_ABOUT THIS TASK_:
All the entries need to be quoted exactly, apart from the pictures, which you should drop.
Start of DATASET RECORDS
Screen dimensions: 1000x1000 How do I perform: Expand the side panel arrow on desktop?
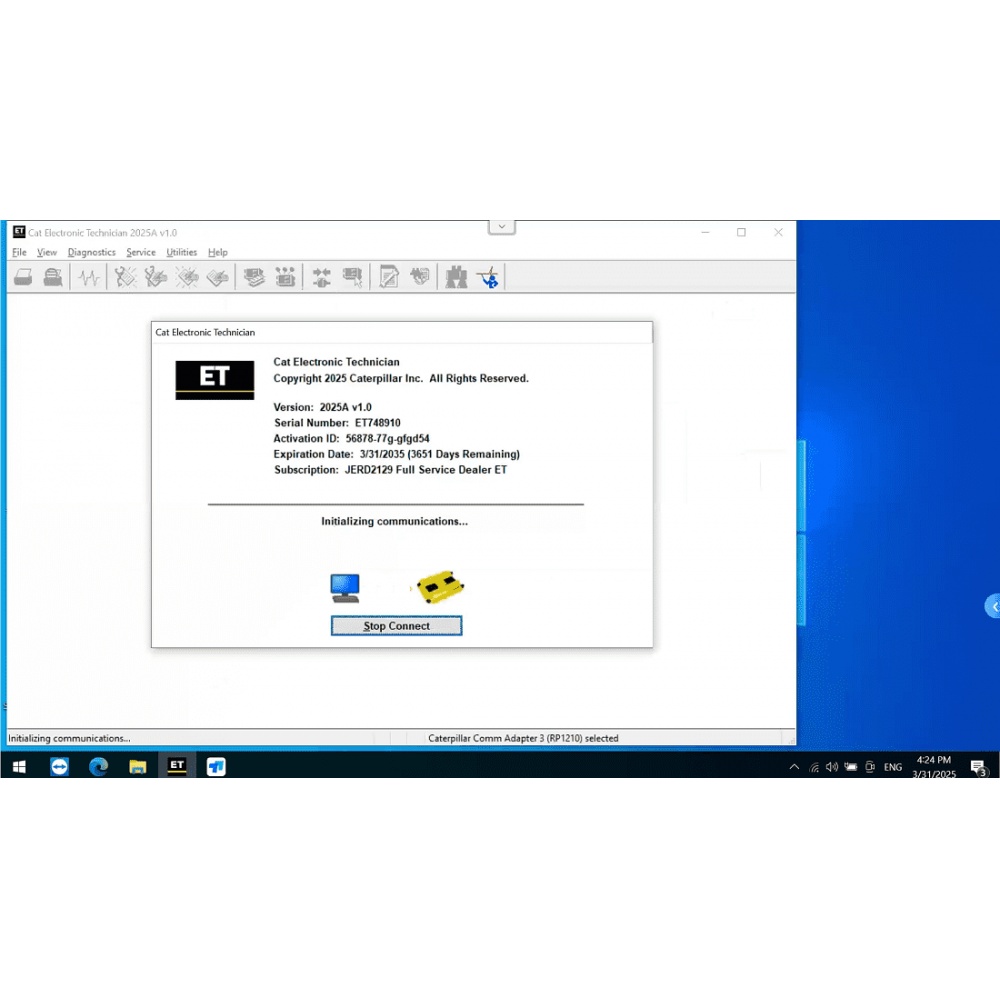click(993, 606)
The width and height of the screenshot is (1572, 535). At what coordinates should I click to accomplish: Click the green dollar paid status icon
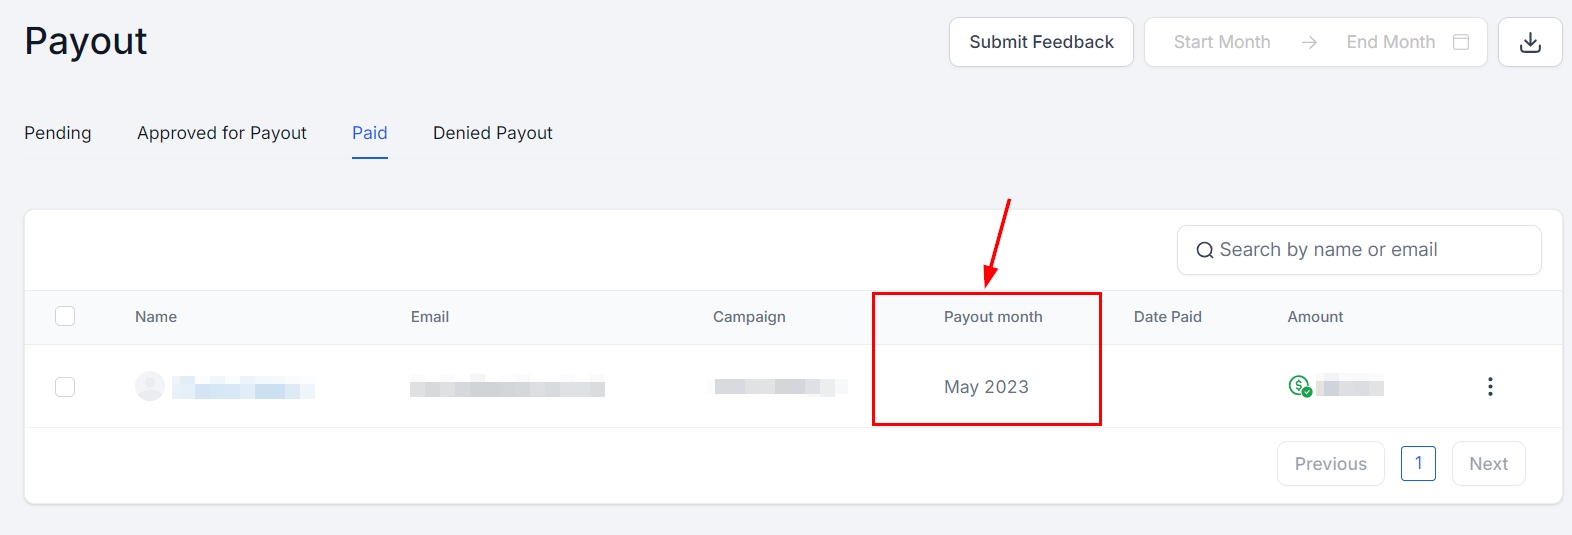coord(1299,386)
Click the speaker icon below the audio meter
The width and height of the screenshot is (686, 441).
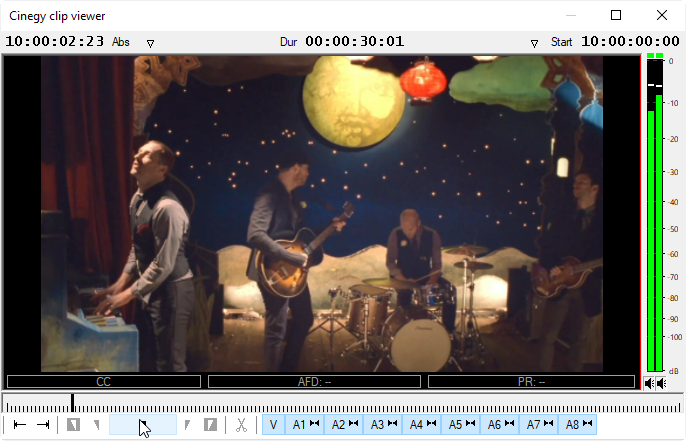655,383
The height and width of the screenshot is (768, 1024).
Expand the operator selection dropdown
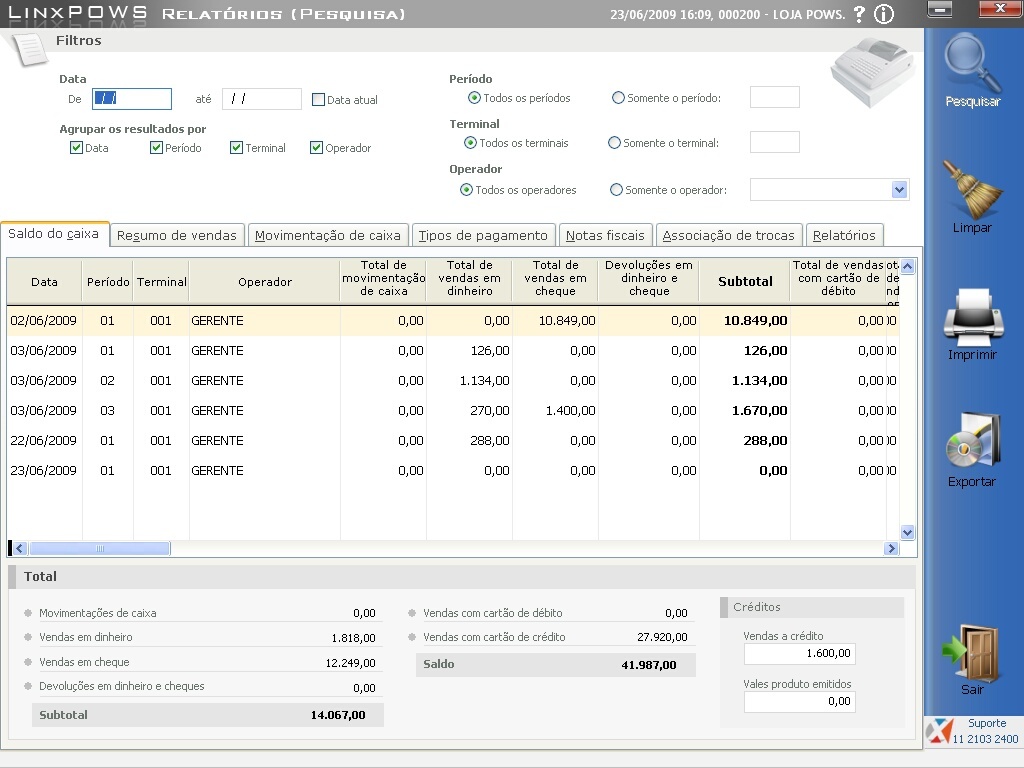tap(899, 190)
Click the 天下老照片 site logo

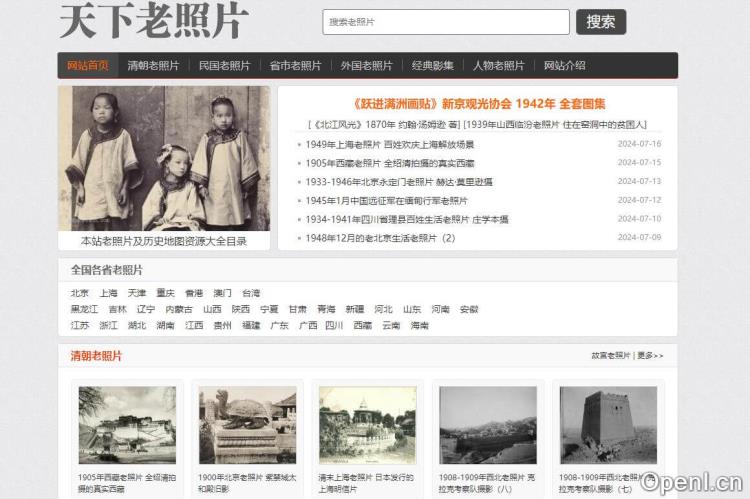(x=154, y=22)
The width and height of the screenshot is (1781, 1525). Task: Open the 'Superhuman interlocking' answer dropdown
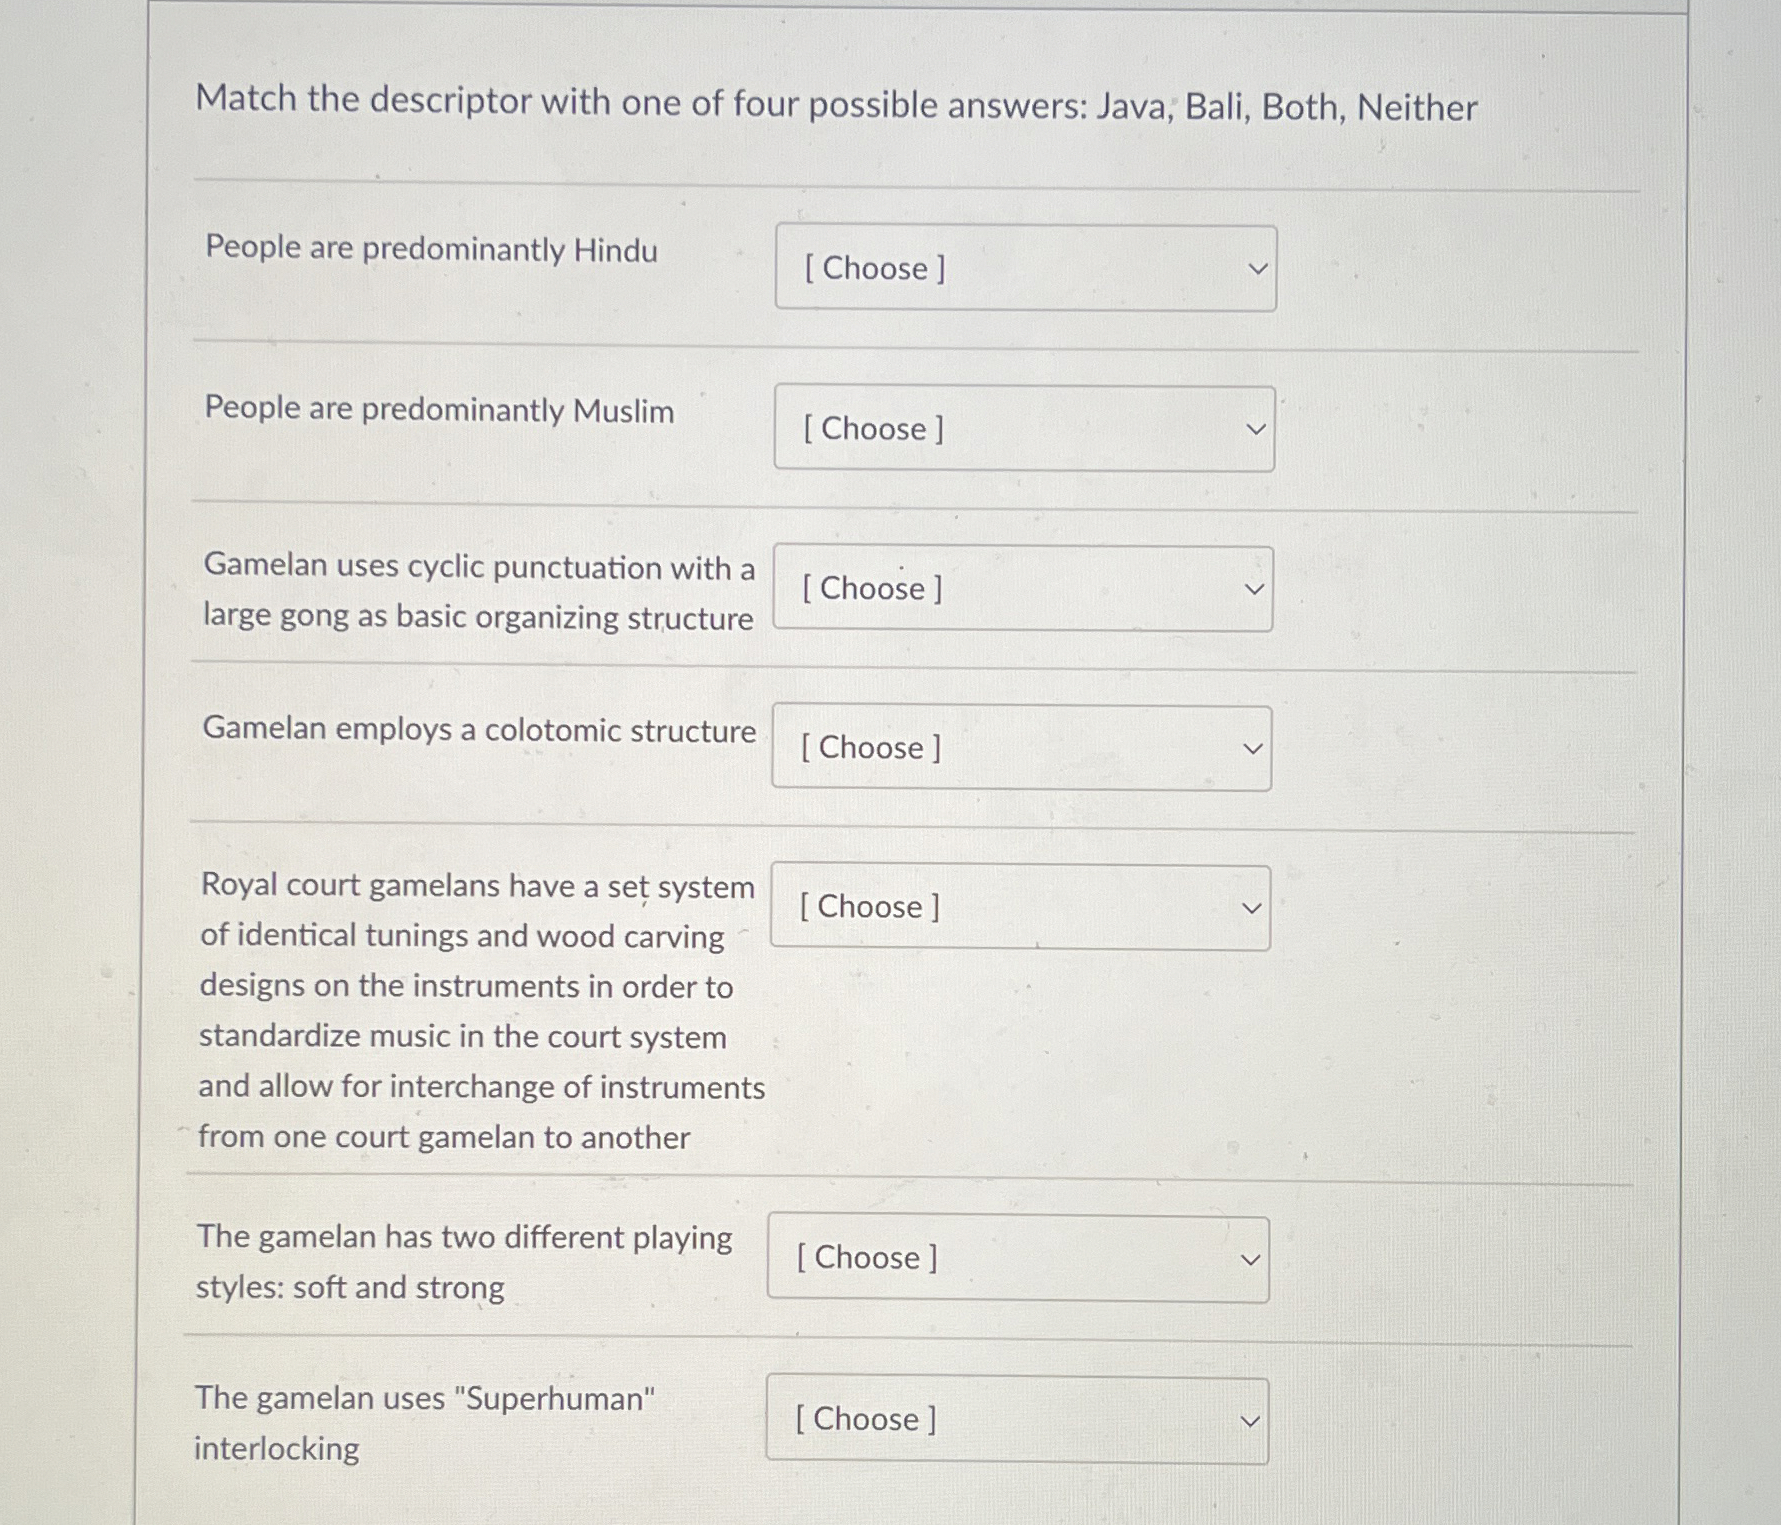pyautogui.click(x=1016, y=1420)
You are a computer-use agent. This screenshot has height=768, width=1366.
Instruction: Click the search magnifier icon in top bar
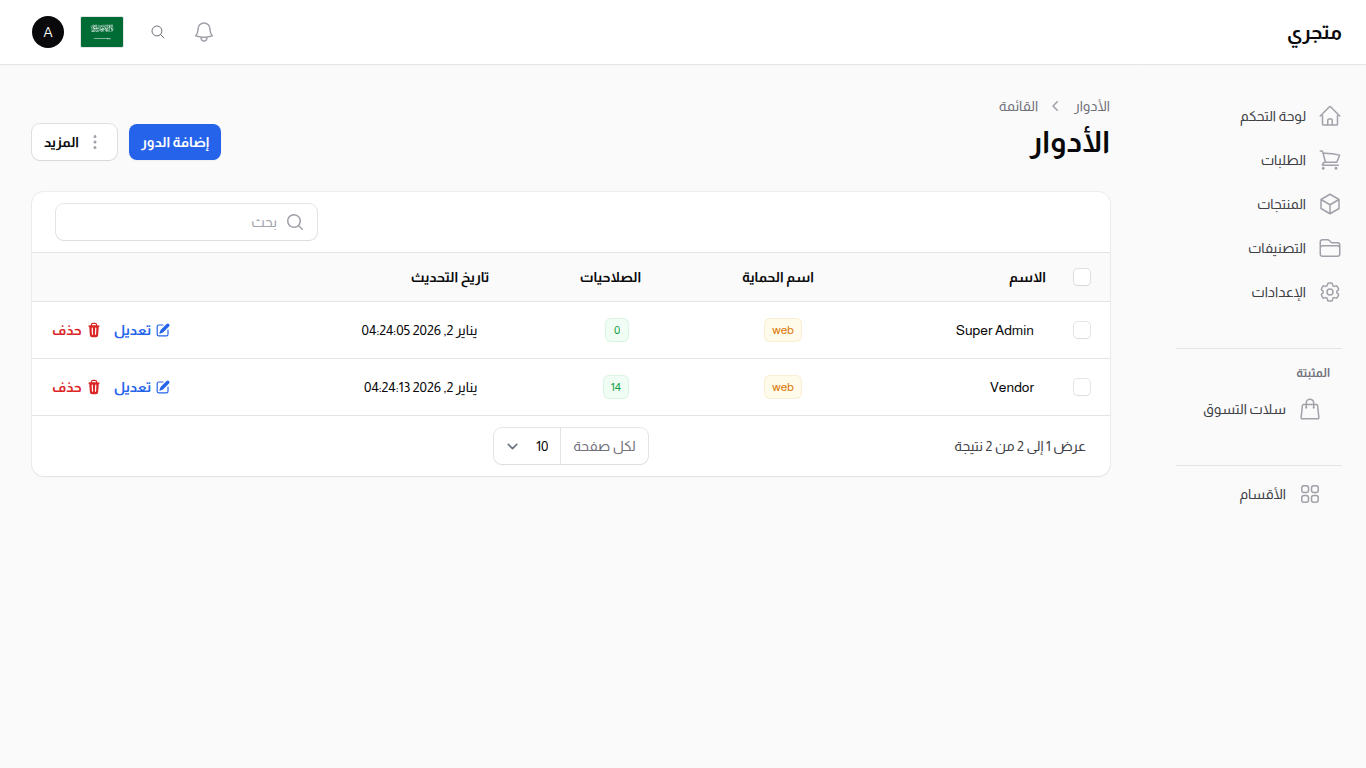click(x=157, y=31)
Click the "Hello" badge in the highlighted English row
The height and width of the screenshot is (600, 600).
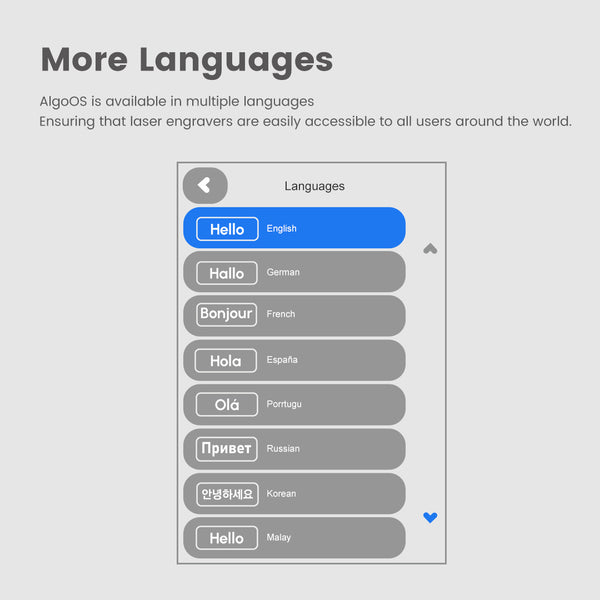click(x=226, y=229)
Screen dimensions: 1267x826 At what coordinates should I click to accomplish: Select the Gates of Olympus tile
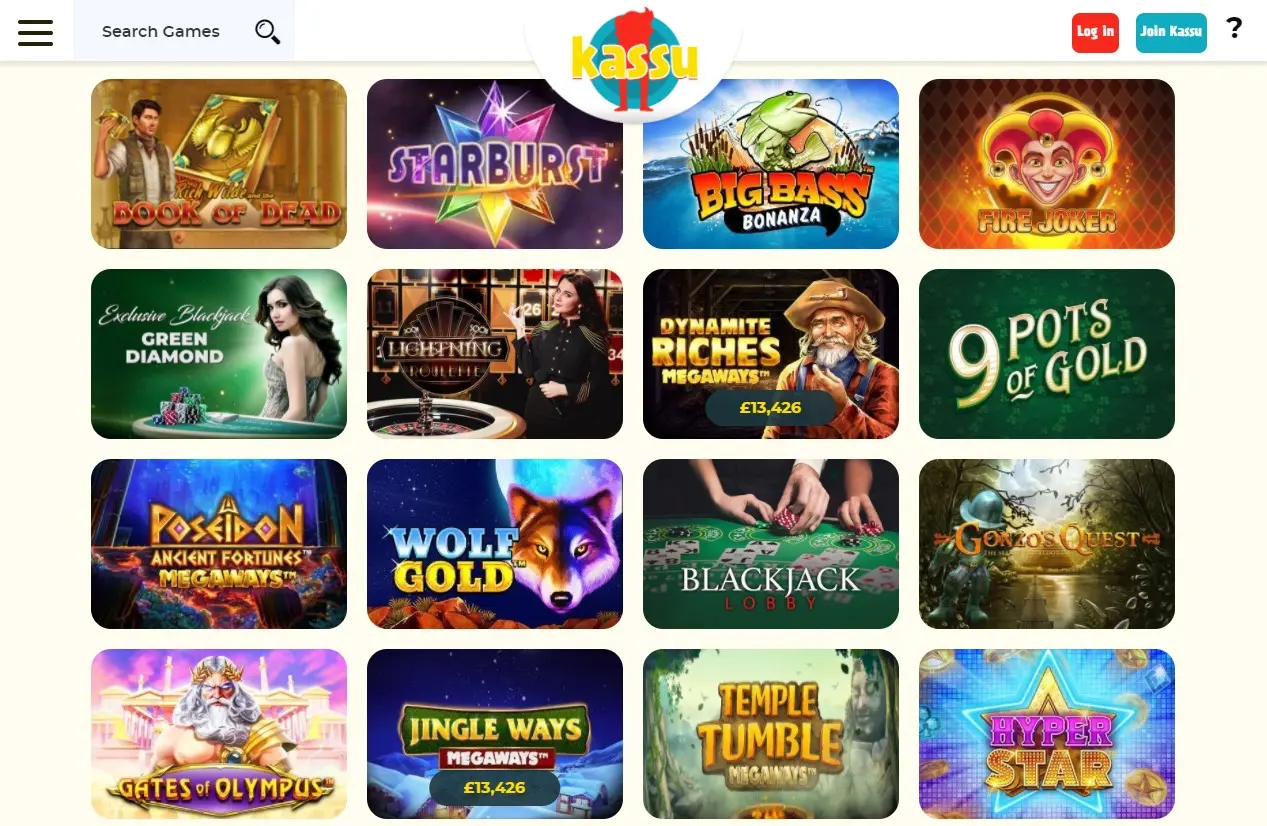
End of DATASET RECORDS
_TASK RESPONSE_:
Screen dimensions: 1000x1000 How do I perform: Expand the side panel arrow on desktop?
click(993, 606)
The width and height of the screenshot is (1572, 535). At what coordinates should I click to accomplish: Click the green dollar paid status icon
coord(1299,386)
Click the speaker icon below the audio meter
The width and height of the screenshot is (686, 441).
655,383
The height and width of the screenshot is (768, 1024).
Expand the operator selection dropdown
tap(899, 190)
Click the 天下老照片 site logo

(x=154, y=22)
The width and height of the screenshot is (1781, 1525). Task: Open the 'Superhuman interlocking' answer dropdown
pyautogui.click(x=1016, y=1420)
You are a computer-use agent. This screenshot has height=768, width=1366.
Instruction: Click the search magnifier icon in top bar
click(x=157, y=31)
Click the "Hello" badge in the highlighted English row
The height and width of the screenshot is (600, 600).
click(x=226, y=229)
Screen dimensions: 1267x826 At what coordinates should I click to accomplish: Select the Gates of Olympus tile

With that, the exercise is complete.